JaiScript Performance Improvement Plan

Executive Summary

Based on performance benchmarks against ChaiScript, JaiScript shows:

22x faster startup time (69 μs vs 1510 μs)
2-5x slower execution of pre-parsed code
Fast parsing with AST caching

This document outlines actionable optimizations to achieve execution performance that exceeds ChaiScript while maintaining our startup advantage.

Performance Goals

Match or exceed ChaiScript's execution speed for common operations
Maintain fast startup time (< 100 μs)
Keep implementation simple - avoid over-engineering
Preserve ease of embedding and API compatibility

High-Impact, Low-Effort Optimizations

Phase 1: Quick Wins (1-2 days effort)

1.1 Eliminate Stack-Based Value Operations

Current Issue: Every expression evaluation uses push/pop on std::stack<Value>

// Current slow approach
void pushValue(Value v) { stack_.push(std::move(v)); }
Value popValue() { 
    Value v = stack_.top(); 
    stack_.pop(); 
    return v; 
}

Solution: Use pre-allocated vector with index

// Fast approach
class ValueStack {
    std::vector<Value> values_;
    size_t top_ = 0;
public:
    ValueStack() { values_.reserve(256); }
    void push(Value&& v) { 
        if (top_ >= values_.size()) values_.resize(values_.size() * 2);
        values_[top_++] = std::move(v); 
    }
    Value& top() { return values_[top_-1]; }
    Value pop() { return std::move(values_[--top_]); }
};

Expected Impact: 15-20% execution speedup

1.2 Optimize Variable Lookup with String Interning

Current Issue: String hashing/comparison on every variable access

// Current slow approach
std::unordered_map<std::string, Value> variables_;

Solution: Intern strings and use integer handles

class StringInterner {
    std::unordered_map<std::string_view, uint32_t> intern_map_;
    std::vector<std::string> strings_;
public:
    uint32_t intern(std::string_view str) {
        if (auto it = intern_map_.find(str); it != intern_map_.end()) {
            return it->second;
        }
        uint32_t id = strings_.size();
        strings_.emplace_back(str);
        intern_map_[strings_.back()] = id;
        return id;
    }
};

// Then use: std::unordered_map<uint32_t, Value> variables_;

Expected Impact: 20-30% speedup for variable-heavy code

1.3 Inline Critical Functions

Current Issue: Function call overhead for frequently used operations

Solution: Add inline hints and move to headers

// In value.hpp
inline bool Value::isTruthy() const {
    return std::visit([](auto&& v) {
        using T = std::decay_t<decltype(v)>;
        if constexpr (std::is_same_v<T, bool>) return v;
        if constexpr (std::is_same_v<T, nullptr_t>) return false;
        if constexpr (std::is_arithmetic_v<T>) return v != 0;
        if constexpr (std::is_same_v<T, std::string>) return !v.empty();
        return true;
    }, storage_);
}

Expected Impact: 5-10% overall speedup

Phase 2: Medium Effort Optimizations (3-5 days)

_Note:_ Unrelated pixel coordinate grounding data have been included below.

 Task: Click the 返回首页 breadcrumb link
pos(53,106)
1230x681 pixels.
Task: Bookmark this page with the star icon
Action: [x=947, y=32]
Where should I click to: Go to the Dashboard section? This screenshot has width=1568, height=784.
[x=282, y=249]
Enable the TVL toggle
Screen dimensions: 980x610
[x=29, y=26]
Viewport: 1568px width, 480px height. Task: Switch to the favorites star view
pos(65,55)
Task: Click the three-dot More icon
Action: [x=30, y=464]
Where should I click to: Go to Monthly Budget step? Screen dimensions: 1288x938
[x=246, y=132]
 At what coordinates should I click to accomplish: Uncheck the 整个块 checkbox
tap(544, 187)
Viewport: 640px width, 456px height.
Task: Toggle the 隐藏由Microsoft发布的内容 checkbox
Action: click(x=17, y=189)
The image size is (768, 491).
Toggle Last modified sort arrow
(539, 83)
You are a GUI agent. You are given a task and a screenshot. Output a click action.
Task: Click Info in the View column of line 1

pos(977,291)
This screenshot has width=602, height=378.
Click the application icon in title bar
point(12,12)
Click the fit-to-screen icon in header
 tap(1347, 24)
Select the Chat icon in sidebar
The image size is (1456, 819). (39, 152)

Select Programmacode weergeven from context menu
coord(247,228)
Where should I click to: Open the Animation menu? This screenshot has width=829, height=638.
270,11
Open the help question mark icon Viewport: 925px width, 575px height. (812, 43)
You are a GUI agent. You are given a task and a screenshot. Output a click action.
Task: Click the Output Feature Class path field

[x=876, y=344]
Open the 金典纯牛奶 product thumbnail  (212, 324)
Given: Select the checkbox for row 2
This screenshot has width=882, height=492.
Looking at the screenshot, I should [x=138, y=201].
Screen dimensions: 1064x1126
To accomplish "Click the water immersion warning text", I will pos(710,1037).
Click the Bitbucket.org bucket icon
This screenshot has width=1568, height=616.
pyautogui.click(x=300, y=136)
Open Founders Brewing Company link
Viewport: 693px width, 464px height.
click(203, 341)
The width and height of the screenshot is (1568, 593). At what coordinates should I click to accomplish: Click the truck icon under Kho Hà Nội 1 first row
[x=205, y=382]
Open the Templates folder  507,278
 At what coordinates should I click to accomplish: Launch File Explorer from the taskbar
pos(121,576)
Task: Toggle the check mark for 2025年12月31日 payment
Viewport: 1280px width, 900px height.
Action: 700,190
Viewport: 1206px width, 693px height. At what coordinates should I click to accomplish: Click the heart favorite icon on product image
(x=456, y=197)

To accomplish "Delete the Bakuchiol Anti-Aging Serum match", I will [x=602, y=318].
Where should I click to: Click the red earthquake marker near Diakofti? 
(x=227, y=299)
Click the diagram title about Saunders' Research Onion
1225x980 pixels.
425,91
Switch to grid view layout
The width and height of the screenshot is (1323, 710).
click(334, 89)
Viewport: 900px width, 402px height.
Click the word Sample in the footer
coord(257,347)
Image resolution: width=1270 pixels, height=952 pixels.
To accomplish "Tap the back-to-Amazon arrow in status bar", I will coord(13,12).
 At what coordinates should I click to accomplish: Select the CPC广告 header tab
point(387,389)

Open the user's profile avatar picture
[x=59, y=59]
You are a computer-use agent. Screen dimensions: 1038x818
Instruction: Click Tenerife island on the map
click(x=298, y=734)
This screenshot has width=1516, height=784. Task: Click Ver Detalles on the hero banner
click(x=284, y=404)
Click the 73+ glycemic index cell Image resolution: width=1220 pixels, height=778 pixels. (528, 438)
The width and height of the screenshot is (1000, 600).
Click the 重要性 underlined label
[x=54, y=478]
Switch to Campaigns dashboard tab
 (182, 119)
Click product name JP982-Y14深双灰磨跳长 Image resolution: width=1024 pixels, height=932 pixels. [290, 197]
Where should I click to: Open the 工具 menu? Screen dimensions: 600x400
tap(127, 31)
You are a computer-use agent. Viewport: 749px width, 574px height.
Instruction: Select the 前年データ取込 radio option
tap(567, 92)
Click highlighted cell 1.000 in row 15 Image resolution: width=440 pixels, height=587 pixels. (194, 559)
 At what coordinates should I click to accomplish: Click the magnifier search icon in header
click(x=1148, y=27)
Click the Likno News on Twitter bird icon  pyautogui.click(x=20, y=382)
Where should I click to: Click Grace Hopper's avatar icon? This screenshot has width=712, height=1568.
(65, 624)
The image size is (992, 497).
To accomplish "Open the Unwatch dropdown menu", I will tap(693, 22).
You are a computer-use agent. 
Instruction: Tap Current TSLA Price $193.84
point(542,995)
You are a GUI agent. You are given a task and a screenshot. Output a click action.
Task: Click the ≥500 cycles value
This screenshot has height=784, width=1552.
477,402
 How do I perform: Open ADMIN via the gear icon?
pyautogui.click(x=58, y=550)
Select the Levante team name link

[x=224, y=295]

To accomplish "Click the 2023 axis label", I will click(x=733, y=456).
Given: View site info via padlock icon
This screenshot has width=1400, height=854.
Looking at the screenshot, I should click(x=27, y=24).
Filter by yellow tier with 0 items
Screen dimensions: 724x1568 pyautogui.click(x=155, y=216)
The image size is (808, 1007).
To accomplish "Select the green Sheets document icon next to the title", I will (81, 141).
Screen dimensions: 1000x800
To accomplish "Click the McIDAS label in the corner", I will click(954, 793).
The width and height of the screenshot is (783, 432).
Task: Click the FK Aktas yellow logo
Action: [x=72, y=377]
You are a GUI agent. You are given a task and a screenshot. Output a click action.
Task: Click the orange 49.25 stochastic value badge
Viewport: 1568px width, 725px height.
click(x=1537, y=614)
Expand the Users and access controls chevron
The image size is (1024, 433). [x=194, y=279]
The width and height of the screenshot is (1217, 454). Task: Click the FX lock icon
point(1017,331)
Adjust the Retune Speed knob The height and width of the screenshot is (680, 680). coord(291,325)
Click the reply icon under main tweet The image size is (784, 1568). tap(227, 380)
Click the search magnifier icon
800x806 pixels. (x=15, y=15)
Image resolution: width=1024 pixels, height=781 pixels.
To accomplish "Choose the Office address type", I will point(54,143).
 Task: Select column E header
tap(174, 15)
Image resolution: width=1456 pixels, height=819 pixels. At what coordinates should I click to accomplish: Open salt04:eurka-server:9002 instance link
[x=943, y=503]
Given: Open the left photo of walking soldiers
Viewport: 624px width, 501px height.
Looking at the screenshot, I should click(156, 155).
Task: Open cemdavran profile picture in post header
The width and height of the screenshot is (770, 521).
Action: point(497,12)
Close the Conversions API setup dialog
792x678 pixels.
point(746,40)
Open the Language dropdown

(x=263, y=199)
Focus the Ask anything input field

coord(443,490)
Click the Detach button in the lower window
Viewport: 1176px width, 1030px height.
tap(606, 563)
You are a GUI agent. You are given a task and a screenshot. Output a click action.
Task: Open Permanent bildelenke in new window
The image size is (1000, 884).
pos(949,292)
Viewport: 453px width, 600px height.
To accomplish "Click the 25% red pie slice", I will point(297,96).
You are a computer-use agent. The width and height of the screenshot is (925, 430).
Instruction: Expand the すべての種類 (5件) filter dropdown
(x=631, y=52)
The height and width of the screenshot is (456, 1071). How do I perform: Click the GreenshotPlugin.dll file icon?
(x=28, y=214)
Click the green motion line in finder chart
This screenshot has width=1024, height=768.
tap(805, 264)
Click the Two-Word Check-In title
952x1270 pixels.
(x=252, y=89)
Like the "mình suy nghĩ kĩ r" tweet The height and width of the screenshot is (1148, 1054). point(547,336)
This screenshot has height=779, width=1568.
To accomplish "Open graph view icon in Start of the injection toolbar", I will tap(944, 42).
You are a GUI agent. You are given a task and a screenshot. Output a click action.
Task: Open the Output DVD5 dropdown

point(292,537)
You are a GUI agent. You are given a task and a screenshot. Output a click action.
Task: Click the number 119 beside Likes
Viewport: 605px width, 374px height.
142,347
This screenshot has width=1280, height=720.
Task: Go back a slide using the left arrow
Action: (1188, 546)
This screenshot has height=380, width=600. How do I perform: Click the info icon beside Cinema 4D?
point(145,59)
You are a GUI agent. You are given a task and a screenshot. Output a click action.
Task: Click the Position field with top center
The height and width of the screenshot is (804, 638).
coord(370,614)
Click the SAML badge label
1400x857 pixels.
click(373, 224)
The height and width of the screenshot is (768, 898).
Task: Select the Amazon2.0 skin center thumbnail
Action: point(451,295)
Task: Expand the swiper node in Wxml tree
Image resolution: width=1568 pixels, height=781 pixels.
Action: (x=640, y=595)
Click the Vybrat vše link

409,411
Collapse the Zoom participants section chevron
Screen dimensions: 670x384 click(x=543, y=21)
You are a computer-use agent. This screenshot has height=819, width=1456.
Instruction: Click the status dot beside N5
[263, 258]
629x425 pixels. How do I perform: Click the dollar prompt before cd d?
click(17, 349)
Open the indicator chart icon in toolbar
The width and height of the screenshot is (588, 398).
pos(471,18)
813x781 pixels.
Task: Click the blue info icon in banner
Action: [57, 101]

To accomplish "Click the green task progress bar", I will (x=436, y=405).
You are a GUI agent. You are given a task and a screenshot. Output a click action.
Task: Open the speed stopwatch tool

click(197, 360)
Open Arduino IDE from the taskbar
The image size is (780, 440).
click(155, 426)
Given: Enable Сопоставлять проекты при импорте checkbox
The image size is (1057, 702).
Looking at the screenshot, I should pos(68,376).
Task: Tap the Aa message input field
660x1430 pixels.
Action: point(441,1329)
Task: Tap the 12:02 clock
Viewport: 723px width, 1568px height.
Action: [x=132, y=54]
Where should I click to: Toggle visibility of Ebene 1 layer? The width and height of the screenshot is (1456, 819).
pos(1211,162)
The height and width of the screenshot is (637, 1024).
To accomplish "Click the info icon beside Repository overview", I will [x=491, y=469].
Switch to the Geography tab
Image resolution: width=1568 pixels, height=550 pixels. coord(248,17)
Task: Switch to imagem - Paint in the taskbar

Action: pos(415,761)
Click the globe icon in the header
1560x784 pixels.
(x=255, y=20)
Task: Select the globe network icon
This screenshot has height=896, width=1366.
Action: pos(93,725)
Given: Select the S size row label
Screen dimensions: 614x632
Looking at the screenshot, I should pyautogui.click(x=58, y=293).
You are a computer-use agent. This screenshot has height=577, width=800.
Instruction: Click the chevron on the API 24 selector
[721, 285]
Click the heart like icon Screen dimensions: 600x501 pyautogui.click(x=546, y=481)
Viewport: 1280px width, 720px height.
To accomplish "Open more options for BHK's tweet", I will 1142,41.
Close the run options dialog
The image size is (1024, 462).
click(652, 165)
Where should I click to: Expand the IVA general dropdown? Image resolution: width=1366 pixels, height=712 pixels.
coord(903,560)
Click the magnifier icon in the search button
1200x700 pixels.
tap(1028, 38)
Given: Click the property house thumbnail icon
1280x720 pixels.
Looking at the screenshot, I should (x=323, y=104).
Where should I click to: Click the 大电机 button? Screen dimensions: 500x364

2.1 Replace Visitor Pattern with Type-Tagged Union

Current Issue: Virtual function overhead for every AST node visit

Solution: Use enum dispatch

enum class ExprType : uint8_t {
    Integer, Float, String, Variable, Binary, Call, Lambda
};

struct Expr {
    ExprType type;
    union {
        Int int_value;
        Float float_value;
        struct { uint32_t name_id; } var;
        struct { Expr* left; Expr* right; TokenType op; } binary;
        // ... other variants
    };
};

Value Interpreter::evaluate(Expr* expr) {
    switch (expr->type) {
        case ExprType::Integer: return Value(expr->int_value);
        case ExprType::Variable: return env_->get(expr->var.name_id);
        case ExprType::Binary: return evaluateBinary(expr);
        // ...
    }
}

Expected Impact: 25-35% execution speedup

2.2 Optimize Function Calls with Pre-allocated Frames

Current Issue: Creating new Environment object for each function call

Solution: Use stack-allocated activation records

struct CallFrame {
    uint32_t* var_ids;      // Variable name IDs
    Value* locals;          // Local values
    size_t num_locals;
    CallFrame* parent;
};

class CallStack {
    std::vector<uint8_t> memory_;  // Pre-allocated memory
    size_t offset_ = 0;
    CallFrame* current_ = nullptr;
public:
    CallFrame* pushFrame(size_t num_locals) {
        // Allocate from pre-allocated memory
        CallFrame* frame = allocate<CallFrame>();
        frame->locals = allocate<Value>(num_locals);
        frame->parent = current_;
        current_ = frame;
        return frame;
    }
};

Expected Impact: 20-30% speedup for function-heavy code

2.3 Implement Fast-Path for Common Operations

Current Issue: Generic code paths for simple operations

Solution: Special-case common patterns

Value Interpreter::visitBinaryExpr(BinaryExpr* expr) {
    // Fast path for integer arithmetic
    if (expr->left->type == ExprType::Integer && 
        expr->right->type == ExprType::Integer) {
        Int left = static_cast<IntegerExpr*>(expr->left)->value;
        Int right = static_cast<IntegerExpr*>(expr->right)->value;
        switch (expr->op) {
            case TokenType::Plus: return Value(left + right);
            case TokenType::Minus: return Value(left - right);
            // ...
        }
    }
    // Fall back to generic path
    return evaluateGenericBinary(expr);
}

Expected Impact: 15-25% speedup for arithmetic-heavy code

Phase 3: Advanced Optimizations (1-2 weeks)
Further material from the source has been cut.